The shrine room looks bright and clean, the red stone floor shining as if no dust dared to make its way in here – no, it’s damp under my feet; it’s just been washed. Only the swallow vase is gone from its window niche, disappeared as surely as the swallows I saw fleeing this morning. There are a few small cracks in the frieze around the top of the walls – a warrior has lost his spear and one of the ships has a gap in its sail. It looks unlucky and I hope the painter can fix it soon. But the shrine table in the corner is clean, waiting for offerings, and the boys on the walls are still walking towards it, carrying their fish.

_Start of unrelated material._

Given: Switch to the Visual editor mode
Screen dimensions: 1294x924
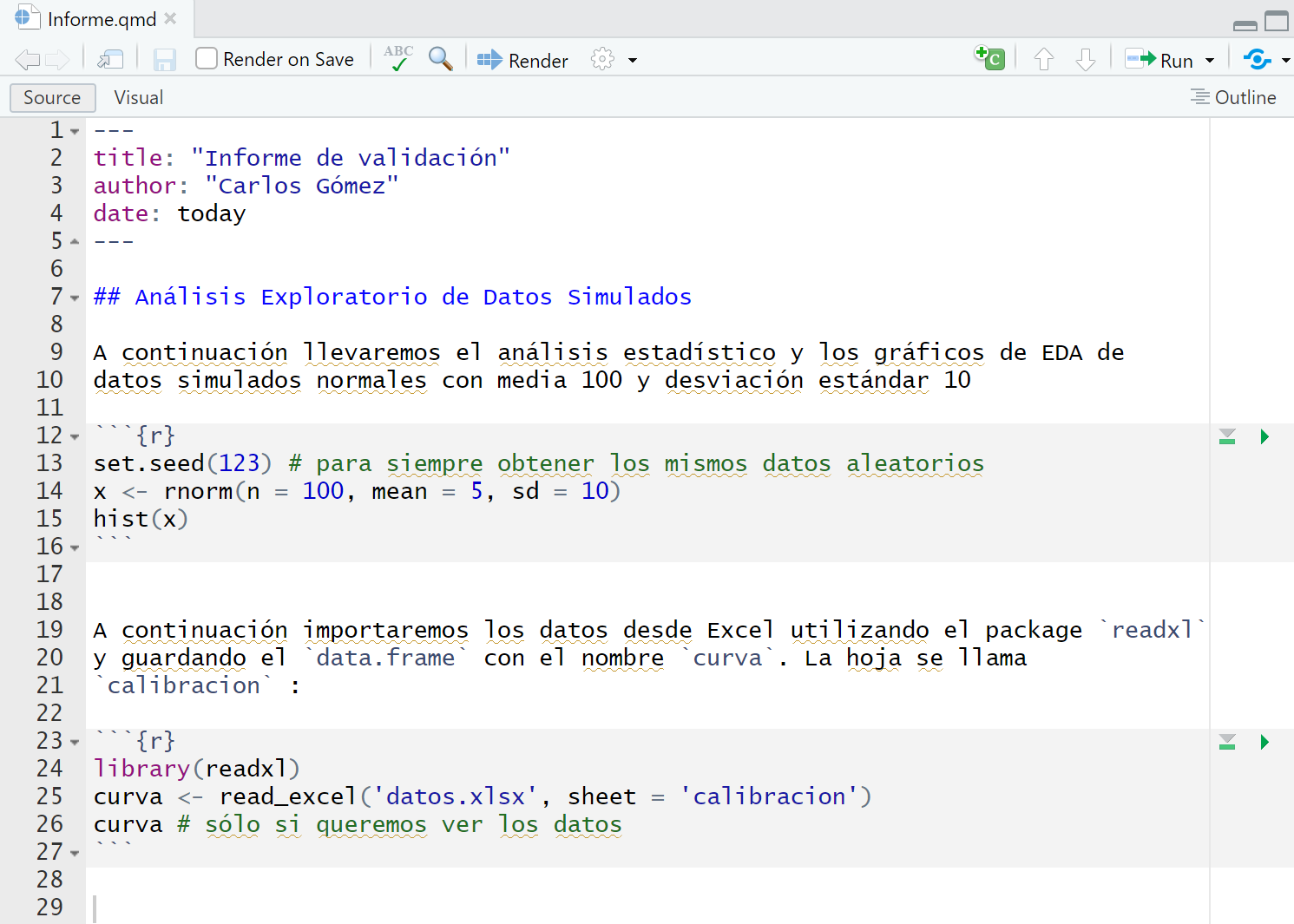Looking at the screenshot, I should tap(138, 98).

Which reminds me. ‘Nunu, we’ve been to the temple and I’m—’
‘Leira!’ Mama snaps, quickly making the sign against the evil eye. Nunu is making it too, as if she knows what I was going to say. They both look shocked, and now I am too. How could I be so stupid? Pointing my fingers, hoping it’s not too late, wondering what ill luck I could have brought against myself.
But how did Nunu know?
The painter! She’s visited so often since my bleeding, coming upstairs to chat to Mama while we were weaving. All the while she was observing me, storing me in a secret place so she could put me on the wall. My parents must have shown her the earrings and anklets before they gave them to me.
‘The jewellery is the Saffron Maiden’s, first made for your grandmother’s grandmother,’ says Mama. ‘I’ve kept it safe for you since my mother died.’
I don’t remember my grandmother’s face or anything she said, but I remember knowing that I was special to her.
‘But who has that Saffron Maiden been since then?’
‘The goddess and her attendants exist without us,’ says Mama. ‘They don’t age or die with the faces borrowed for their paintings.’
I’m still thinking about this when Dada comes in. He puts his hands on either side of my face, studying it. ‘My almost-woman child,’ he says, just as Mama did, and kisses my forehead.
The sea smell is strong on him, which is strange because the ships are stored in the shipsheds for the winter, their sails and rigging being mended and spliced.